Assim, e como não podia deixar de ser, surgiu a inquietação sobre como e quando te dizer, e, até, se te deveria dizer alguma coisa. Foi também aí que comecei a duvidar mais seriamente sobre o que pensava, sobre se, afinal, não seria tudo fruto da minha imaginação, ainda que mesmo que o fosse, já nada havia a fazer... Passou a ser ambíguo estar contigo, procurando ser o mais natural possível e tudo fazer para que nada notasses, até porque não tinha coragem para dizer nada, e, ao mesmo tempo, querer e gostar de estar na tua companhia. 
Acho que tudo se desequilibrou após o dia em que partiste de viagem. Se até então acho que estaria mais ou menos controlado, depois comecei a pensar cada vez mais que poderia nunca mais te ver, e, assim, passei o tempo até regressares, escrevendo e reescrevendo um texto que  depois não te cheguei a mostrar, perdido e deixando-me consumir nos mais variados pensamentos. Quando regressaste tinha para mim duas grandes opções, ou nada dizer-te e esperar que durante o Verão pudesse esquecer-te, ou, a segunda, arriscar, já que também pensava que não teria outro momento para tal. Além disso, também achava que te deveria contar, nem que fosse por uma questão de sinceridade. Toda a noite tive essa dúvida na minha cabeça, influenciada, inclusivamente, pela conversa que estávamos a ter, para além de outras situações anteriores, como já referi. Daí o meu comportamento algo estranho em alguns momentos nessa noite, daí os meus olhos vermelhos como reparam sem que eu próprio tivesse notado, sem que próprio tivesse notado que assim estava, com pequenas lágrimas esquecidas no canto do olho como tantas vezes me acontece por agora, sendo que, desta vez, com a agravante de estar ao teu lado. Finalmente, o esforço que fiz de forma a controlar-me, após saber a tua resposta...
De então para cá, ficaram dúvidas e inquietações, bem como uma luta sobre a melhor forma de reagir. Tenho pensado constantemente se eu não tinha, de facto, dado nada a entender, tal como tu disseste. (Se não tinhas notado nada, acho que ainda sou capaz de ficar mais preocupado com o meu comportamento.) Tenho pensado se a tua opinião sobre mim mudou muito.
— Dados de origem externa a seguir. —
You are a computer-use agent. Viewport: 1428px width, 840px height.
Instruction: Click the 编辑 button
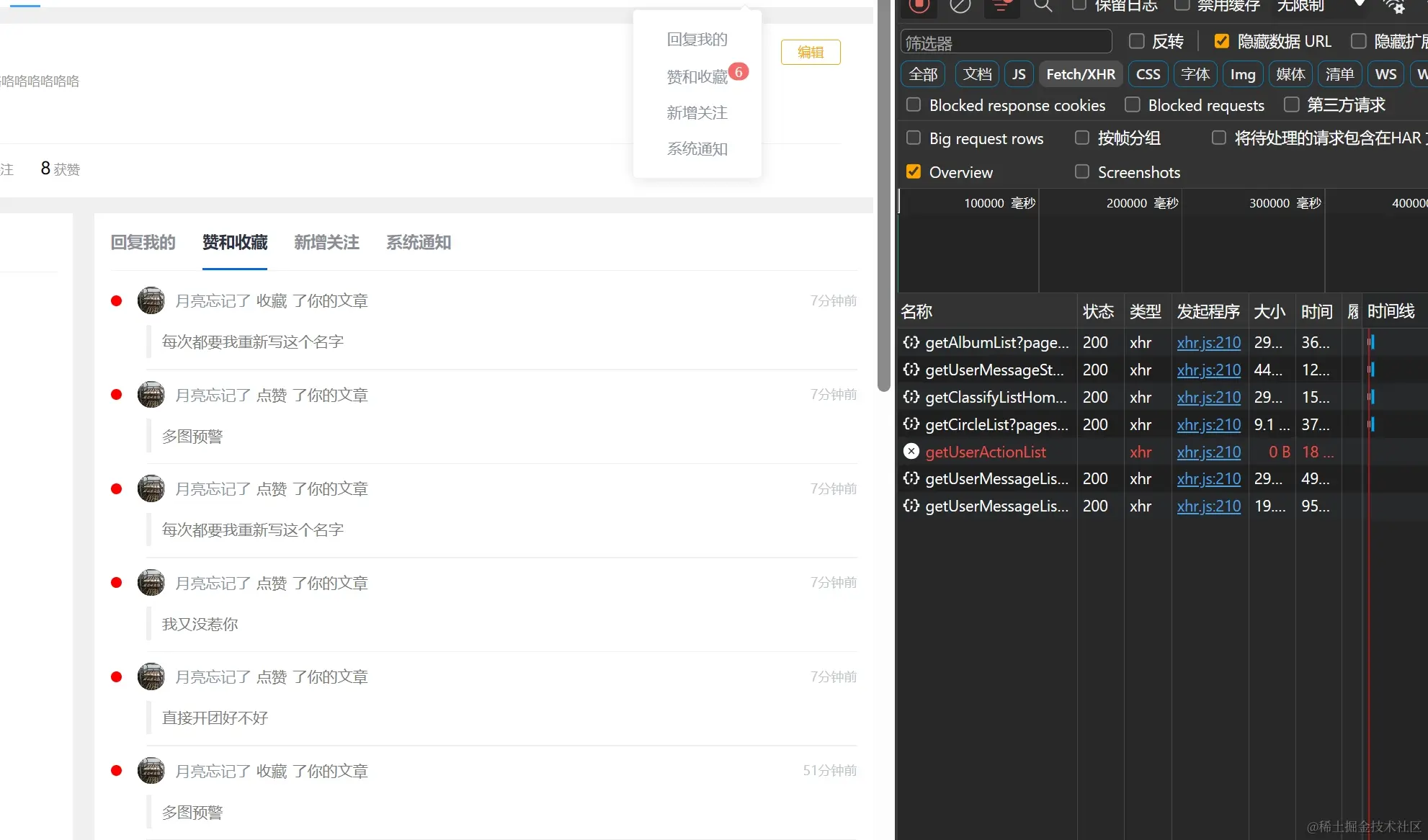[811, 52]
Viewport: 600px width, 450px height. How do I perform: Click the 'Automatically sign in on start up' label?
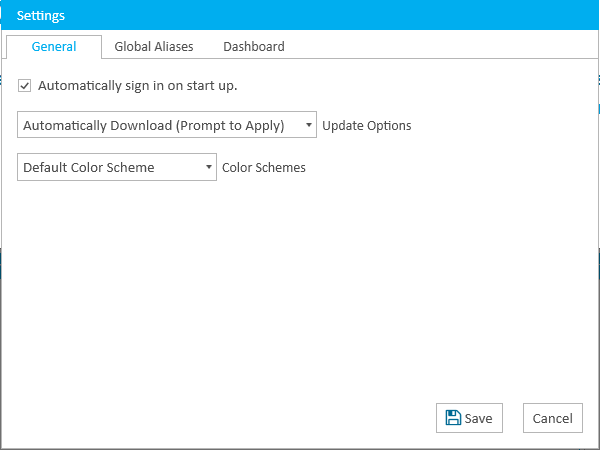[137, 86]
E tenho pensado um pouco de tudo isso ocupado a alimentar este blog, em especial no que diz respeito à forma como me tenho sentido. 
E, agora, mostro-te este canto de forma a ser capaz de te dizer o que de outra maneira provavelmente não seria capaz. Aquilo que me sinto pouco à vontade para falar, e que escrevendo até poderá soar melhor, ainda que não deixe de ser, ao mesmo tempo, uma fuga. Espero que não tomes as palavras aqui deixadas como se, ao mostrar-tas pedisse que me salvasses de alguma coisa, pois não estou. Eu próprio, que as escrevi, ou deixei que elas se escrevessem através de mim, não sei ao certo o porquê de as ter escrito, e, ainda mais, do porquê de tas mostrar.

P.S. Quando, cheio de receio e de forma algo atabalhoada, disse que gostava de ti, menti. O que deveria ter dito é que te amava, e, falando agora no presente, amo - verbo que, mesmo em palavra escrita, tenho dificuldade em conjugar, bem como a atribuir sentido.